→ WORK TO BE COMPLETED:
Only the lines from the one with "You are a computer-use agent." to the end of the data, both ends included, should be output, exactly as they stand and without pictures.

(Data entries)
== Segment start ==
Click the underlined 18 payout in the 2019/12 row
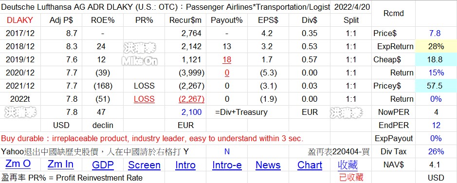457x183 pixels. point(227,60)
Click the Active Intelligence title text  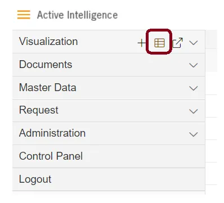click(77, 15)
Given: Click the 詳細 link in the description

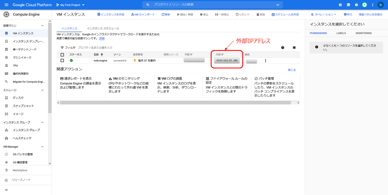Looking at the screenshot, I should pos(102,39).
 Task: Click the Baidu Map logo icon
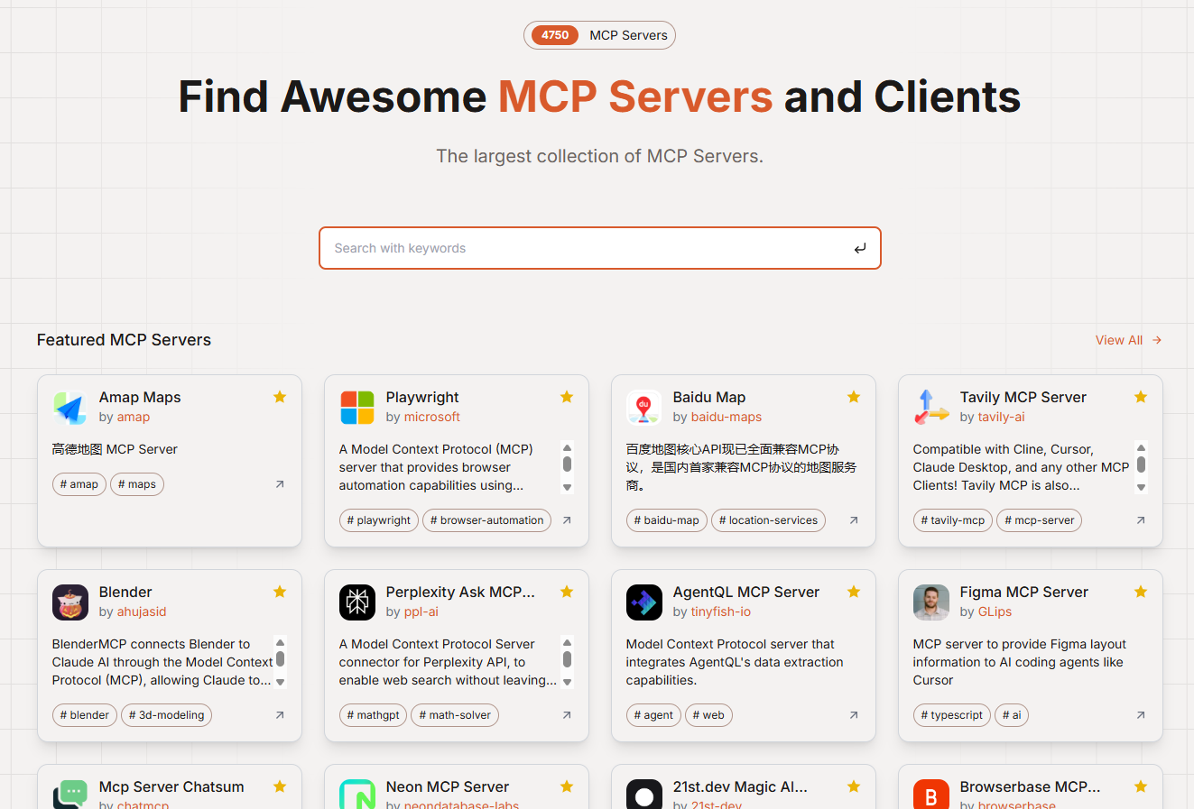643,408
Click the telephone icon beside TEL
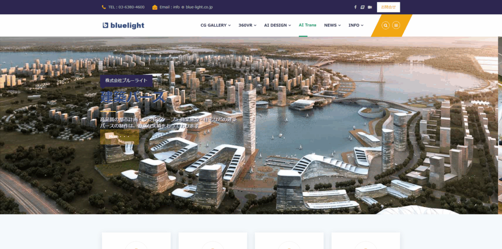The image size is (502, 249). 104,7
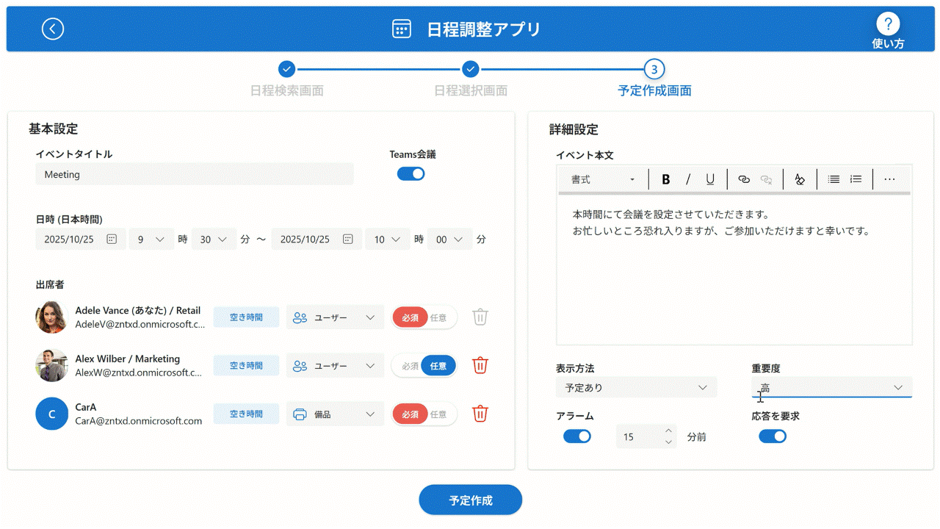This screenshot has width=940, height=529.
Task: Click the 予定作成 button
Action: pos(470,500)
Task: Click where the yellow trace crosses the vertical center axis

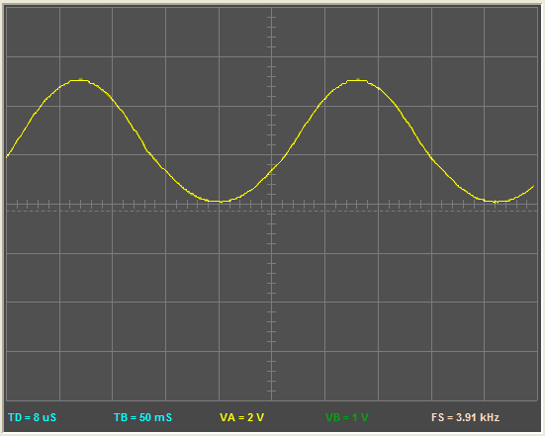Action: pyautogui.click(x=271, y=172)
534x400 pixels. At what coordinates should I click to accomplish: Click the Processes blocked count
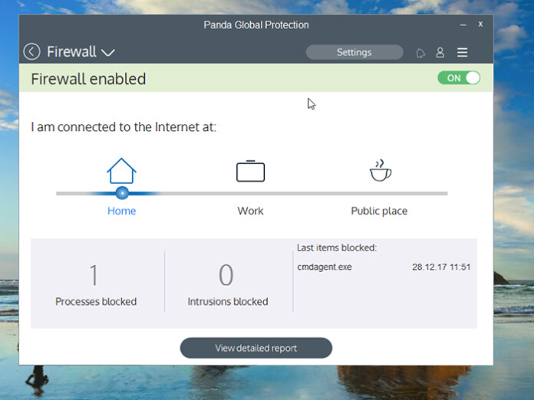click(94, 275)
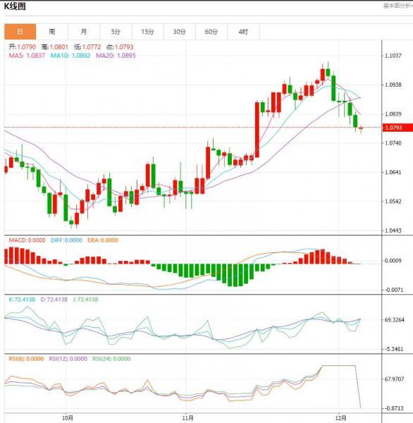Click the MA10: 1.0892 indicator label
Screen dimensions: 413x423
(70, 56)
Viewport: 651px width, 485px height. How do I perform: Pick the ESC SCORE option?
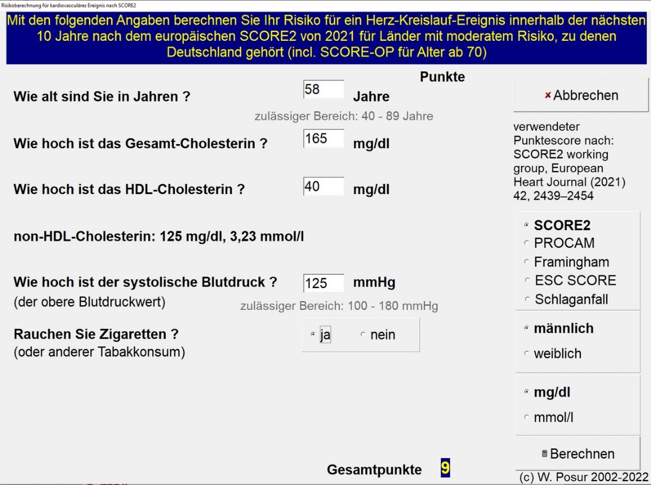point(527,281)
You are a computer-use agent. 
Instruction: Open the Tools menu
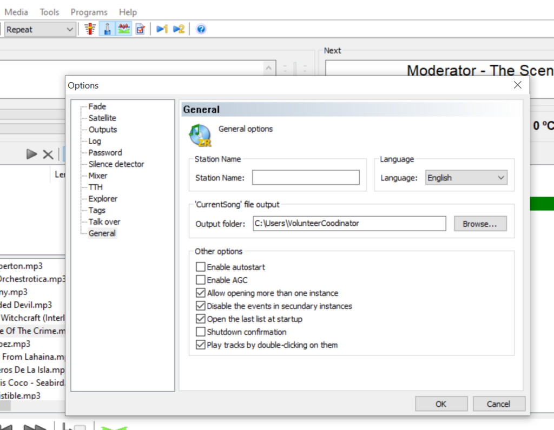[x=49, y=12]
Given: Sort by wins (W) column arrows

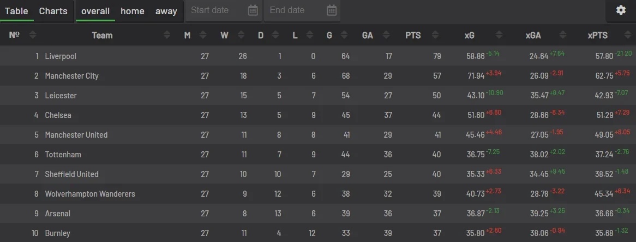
== Segment end ==
→ COMPLETED TASK:
You are a computer-use agent. 
Instruction: Open the Tools menu
[x=49, y=12]
Given: Sort by wins (W) column arrows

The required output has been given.